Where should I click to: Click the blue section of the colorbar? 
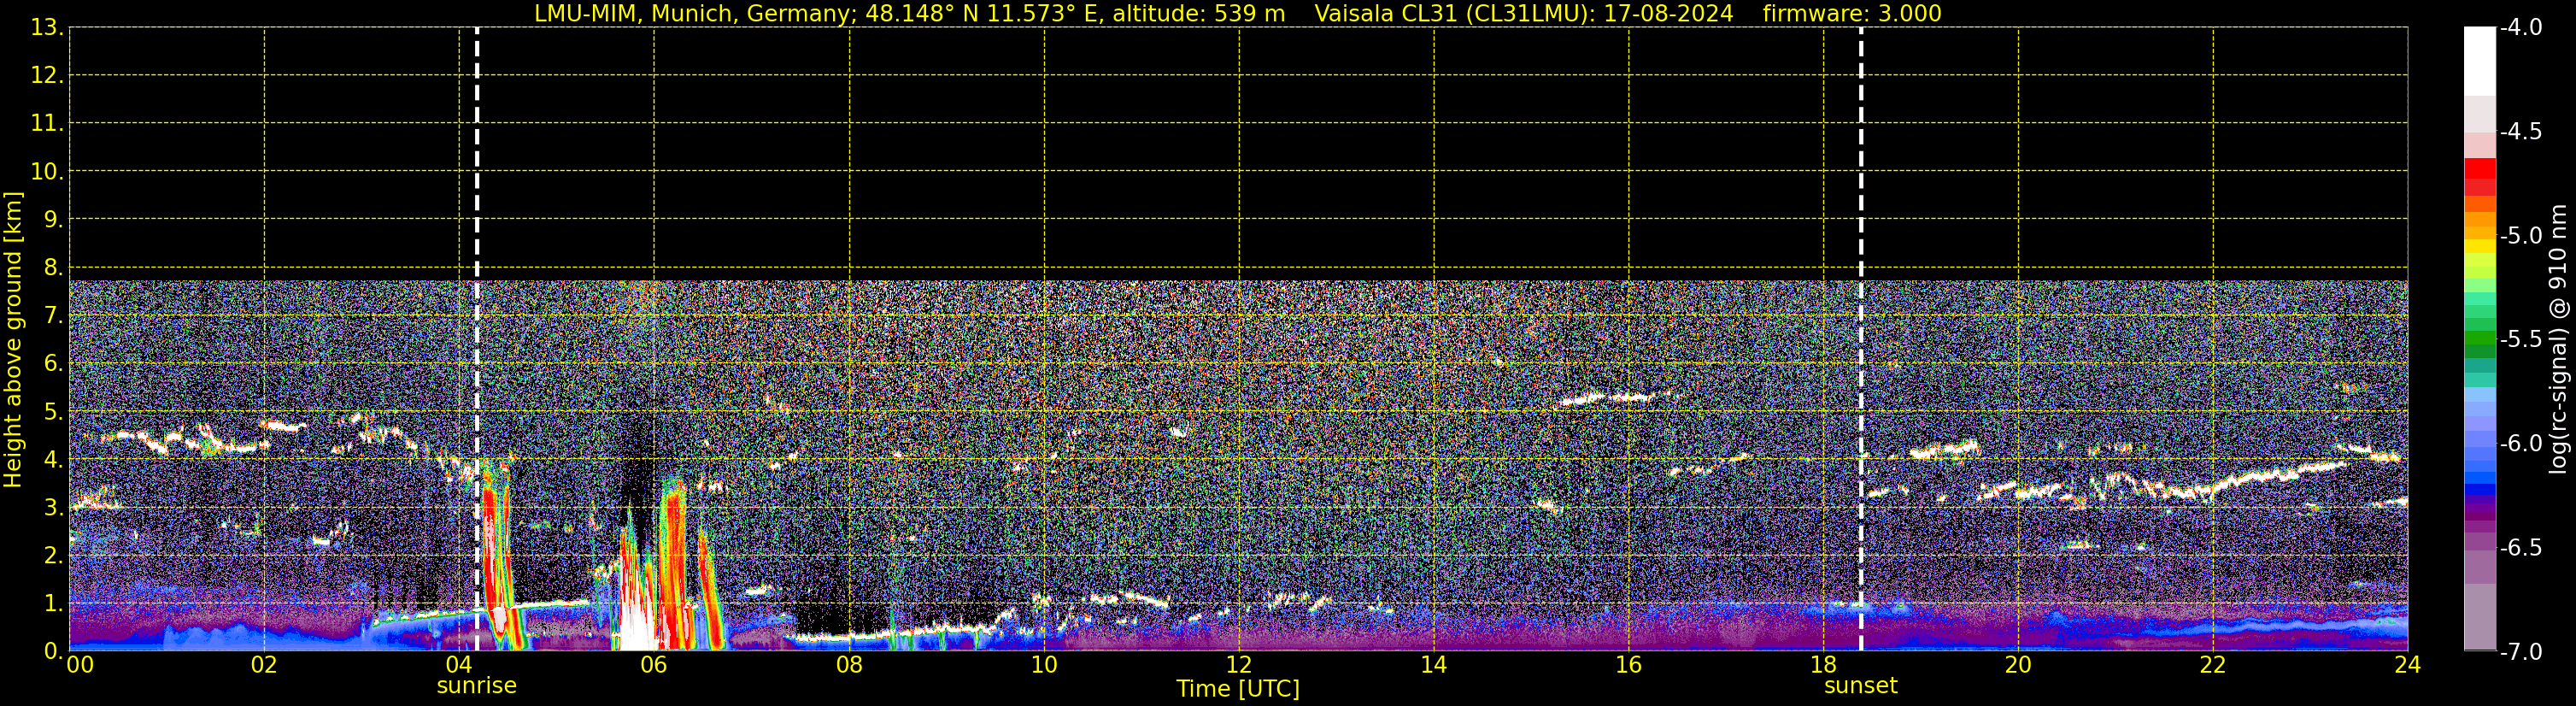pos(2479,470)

|---|

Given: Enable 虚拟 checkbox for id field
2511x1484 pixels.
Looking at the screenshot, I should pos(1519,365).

|---|

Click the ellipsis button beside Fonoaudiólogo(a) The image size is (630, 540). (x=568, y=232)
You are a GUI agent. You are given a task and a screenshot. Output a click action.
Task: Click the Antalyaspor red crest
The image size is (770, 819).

|---|

**TASK PROMPT:** How many lines of the material above contain the string "image"? Answer with the number only.

**SOLUTION TO THIS EXERCISE:** 2